Enterprise Java

Crawling the Web with Cassandra and Nutch

So, you want to harvest a massive amount of data from the internet?  What better storage mechanism than Cassandra?  This is easy to do with Nutch.

Often people use Hbase behind Nutch.  This works, but it may not be an ideal solution if you are (or want to be) a Cassandra shop.   Fortunately, Nutch 2+ uses the Gora abstraction layer to access its data storage mechanism.  Gora supports Cassandra.  Thus, with a few tweaks to the configuration, you can use Nutch to harvest content directly into Cassandra.

We’ll start with Nutch 2.1…  I like to go directly from source:
 

 $ git clone https://github.com/apache/nutch.git -b 2.1
...
$ ant

After the build, you will have a nutch/runtime/local directory, which contains the binaries for execution.  Now let’s configure Nutch for Cassandra.

First we need to add an agent to Nutch by adding the following xml element to nutch/conf/nutch-site.xml:

<property>
 <name>http.agent.name</name>
 <value>My Nutch Spider</value>
</property>

Next we need to tell Nutch to use Gora Cassandra as its persistence mechanism. For that, we add the following element to nutch/conf/nutch-site.xml:

<property>
 <name>storage.data.store.class</name>
 <value>org.apache.gora.cassandra.store.CassandraStore</value>
 <description>Default class for storing data</description>
</property>

Next, we need to tell Gora about Cassandra.  Edit the nutch/conf/gora.properties file.  Comment out the SQL entries, and uncomment the following line:

gora.cassandrastore.servers=localhost:9160

Additionally, we need to add a dependency for gora-cassandra.  Edit the ivy/ivy.xml file and uncomment the following line:

<dependency org="org.apache.gora" name="gora-cassandra" rev="0.2" conf="*->default" />

Finally, we want to re-generate the runtime with the new configuration and the additional dependency.  Do this with the following ant command:

ant runtime

Now we are ready to run!

Create a directory called “urls”, with a file named seed.txt that contains the following line:

http://nutch.apache.org/

Next, update the regular expression url in conf/regex-urlfilter.txt to:

 +^http://([a-z0-9]*\.)*nutch.apache.org/ 

Now, crawl!

bin/nutch crawl urls -dir crawl -depth 3 -topN 5

That will harvest webpages to Cassandra!!

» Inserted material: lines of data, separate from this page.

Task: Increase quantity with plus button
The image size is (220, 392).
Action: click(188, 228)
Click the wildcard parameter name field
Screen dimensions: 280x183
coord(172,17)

Let’s go look at the data model for a second…

You will notice that a new keyspace was created: webpage.  That keyspace contains three tables: f, p, and sc.

[cqlsh 2.3.0 | Cassandra 1.2.1 | CQL spec 3.0.0 | Thrift protocol 19.35.0]
Use HELP for help.
cqlsh> describe keyspaces;
system  webpage  druid  system_auth  system_traces
cqlsh> use webpage;
cqlsh:webpage> describe tables;
f  p  sc

Each of these tables is a pure key-value store.  To understand what is in each of them, take a look at the nutch/conf/gora-cassandra-mapping.xml file.  I’ve included a snippet below:

<field name="baseUrl" family="f" qualifier="bas"/>
<field name="status" family="f" qualifier="st"/>
<field name="prevFetchTime" family="f" qualifier="pts"/>
<field name="fetchTime" family="f" qualifier="ts"/>
<field name="fetchInterval" family="f" qualifier="fi"/>
<field name="retriesSinceFetch" family="f" qualifier="rsf"/>

From this mapping file, you can see what it puts in the table, but unfortunately the schema isn’t really conducive to exploration from the CQL prompt.  (I think there is room for improvement here)  It would be nice if there was a CQL friendly schema in place, but that may be difficult to achieve through gora.  Alas, that is probably the price of abstraction.

So, the easiest thing is to use the nutch tooling to retrieve the data.  You can extract data with the following command:

runtime/local/bin/nutch readdb -dump data -content

When that completes, go into the data directory and you will see the output of the Hadoop job that was used to extract the data.  We can then use this for analysis.

I really wish Nutch used a better schema for C*.   It would be fantastic if that data was immediately usable from within C*.  If someone makes that enhancement, please let me know!